So, one of my gigs in this consulting business is teaching. I’m an adjunct faculty member in the Public Administration Department at North Carolina State University. I regularly teach the program evaluation class. However, I will get a call every now and then to teach a nonprofit class if one of the regular faculty members is on leave.This fall, I’m teaching the Nonprofit Management class and I’m learning some interesting things.
In my last blog post, I talked about the Governance Policy Process and the lack of governance training. We have MPA, MBA and MSW programs that have nonprofit management as components of their curriculum. We are churning out nonprofit professional staff and we are not teaching good governance.
I love teaching because it allows me to see what the academy is doing for the nonprofit sector and it forces me to look at some of the research. I got one of the newest textbooks and it is, for the most part, really good. However, governance is absent. Oh sure, it talks about what an effective board is and some of the models of board governance that have been researched. However, there is no mention in the textbook about board bylaws, the very basic document used to guide boards of directors. It introduces what all good board education material does and says, here are the roles and responsibilities of the board. There are a few assumptions that are overlooked. First, that board members actually know how to prioritize and complete some of those responsibilities. Second, that they do so with a lens of governance and not management. And finally, that completing these roles and responsibilities ensures that they are accountable for the overall success of the organization.

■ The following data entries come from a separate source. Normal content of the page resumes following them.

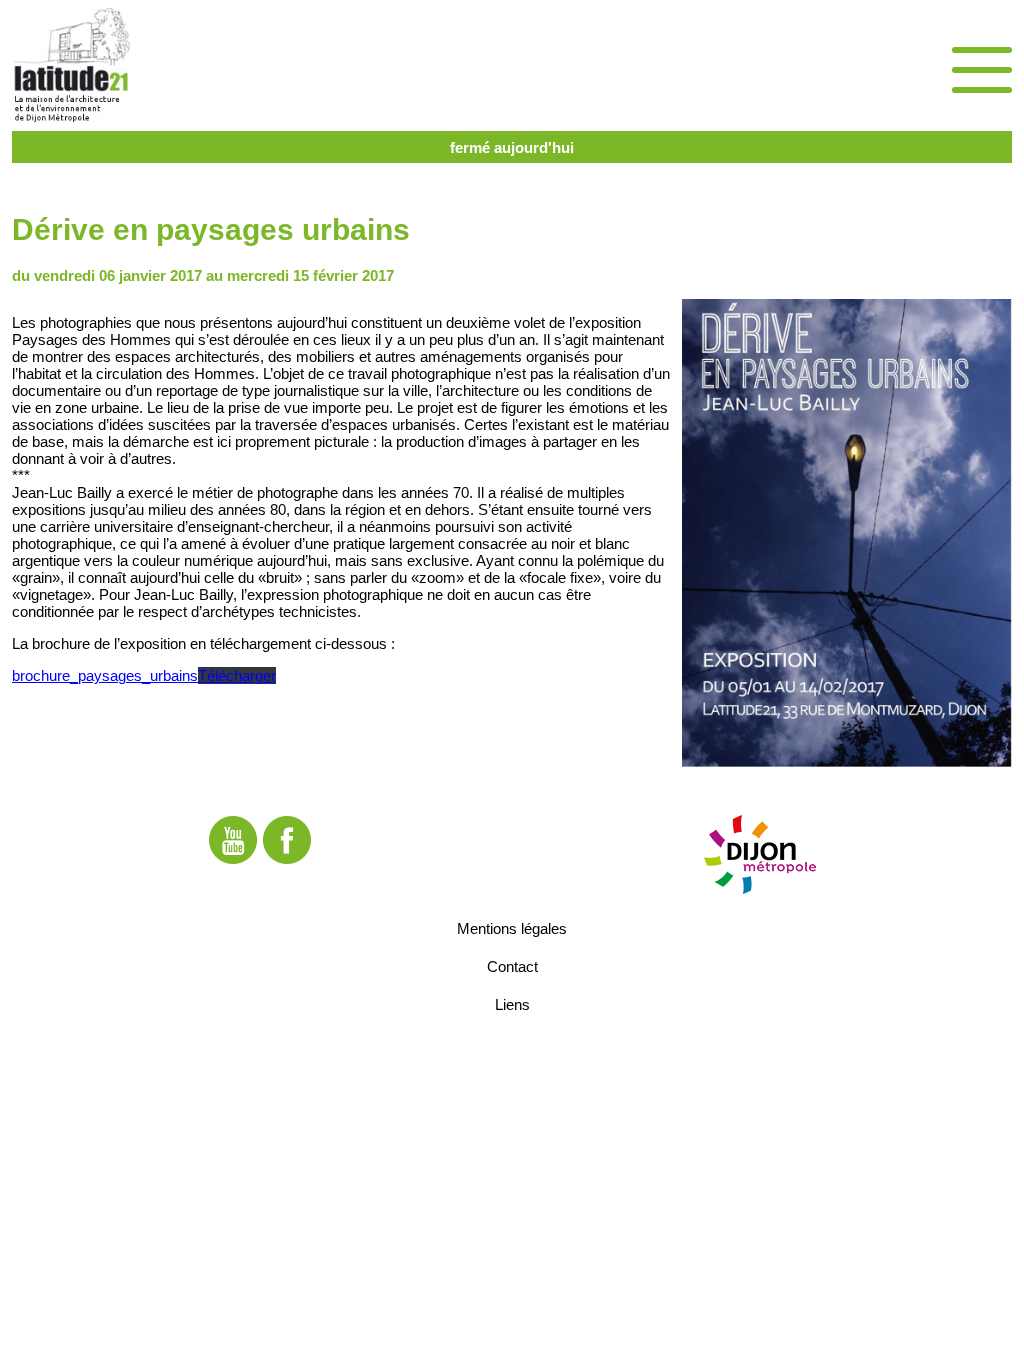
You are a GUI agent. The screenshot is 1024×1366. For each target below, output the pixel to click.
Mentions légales (512, 928)
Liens (512, 1004)
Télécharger (237, 675)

So when the question arises: Why do Boards not know how to govern? I still argue that we are not teaching good governance.
At Partners for Impact we are committed to helping boards understand their role and live into good governance. It requires the board to shift their own mindset from one of management to one that delegates management to a chief executive. It requires discussions about what is valued by the stakeholders of the organization. These conversations can be both difficult and rich. They can set the stage for explicitly articulating the values of the organization which will guide the board and the chief executive.